Ongoing drought and decades of overgrazing have devastated grasslands on the Navajo Reservation.  With a wild, feral horse population in the tens of thousands, the tribe has made the difficult decision to round up as many of the animals as possible.  Most of those horses will end up at a slaughterhouse in Mexico.  

At daybreak a group of Navajo cowboys hired by the tribe’s Department of Agriculture set up a corral at a lone windmill. Then they spread out on horseback and atv's in search of the animals. The man in charge, Ray Castillo, was scouting from a hilltop.

"As we were driving in, there was eight of them right down here," say's Ray. "So we figured we'd go after them first. The further in there we go, the more horses we're probably gonna start finding." 

This is a problem all over the Western United States. But on the reservation it’s estimated there are somewhere between 60,000 and 75,000 feral horses. Officials say that’s four times what the land can support. So the Navajo tribe has decided to round up as many as possible and sell them since stray horses are  dominating windmills, wells, natural springs, going to corrals, breaking into hay barns and causing damage. 

Kim Johnson runs the reservation grazing management program. She says earlier this summer the president issued an emergency drought declaration that earmarked 1.3 million dollars to deal with the feral horse problem.
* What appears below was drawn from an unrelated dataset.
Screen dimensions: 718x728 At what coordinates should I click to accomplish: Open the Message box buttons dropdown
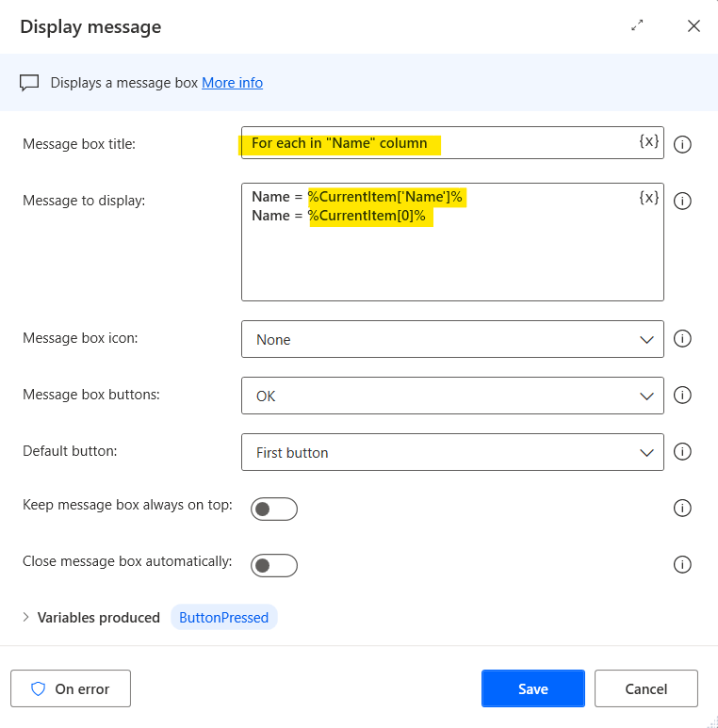tap(452, 396)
About 60 communities, more than half the reservation, have requested roundups.  

"There's also animals out there that are injured and nobodies there to take care of them," she says. "They are just dying a slow death."

Once rounded up,  the unbranded animals are immediately sent to auction.

Kim says the unbranded ones are sold to buyers that are bonded by the Navajo Nation and she believes the destination is Mexico to a slaughter processing plant.

With the horse market at an all time low, the Navajo Nation is getting somewhere between $10 and $20 per head.  A quarter of what it costs to bring them off the range.  Recently the tribe officially came out in support of a horse slaughter processing plant that’s trying to open closer to home, in  New Mexico.  A lawsuit has temporarily stopped it from happening.

Erny Zah is a spokesman for the Navajo Nation.  He says this has been a really difficult decision to make. "We have a kinship with all our surroundings and the horses, they are a part of our creation myth, they are a part of who we are as people. That's where those old ceremonies come in, of asking for their help by eating their meat, because at times during the winter months our people used to do that, to get strength. The animals are revered."

As the sun climbs higher into the sky, a man who lives nearby pulls up and speaks to Zah. 

"He's saying that there's 80 horses over here that he knows of, that there's a 100 horses in these canyons back over here and that they come to this watering hole around noon," Zah explains. "So he's chuckling a little bit that they got an early start. He says horses don't run on human time."

Suddenly a herd of these wild, feral horses run, full tilt, toward the corral.  

"You can see some coming down right there where the dust is kicking up," Zah points out.  "And here they come,7 horses. And they're in the corral now. That's just awesome."

Throughout the day more than 40 horses are rounded up.  

"This is not something we came to as an abrupt solution," says Zah. "This is something we've weighed, we've thought about, we've prayed about and this is the best way we see to manage our horse population."

Some members of the Navajo Nation say taking such drastic measures with a sacred animal should be reached through consensus. Zah says the president's office is just trying to manage the Nation’s resources responsibly.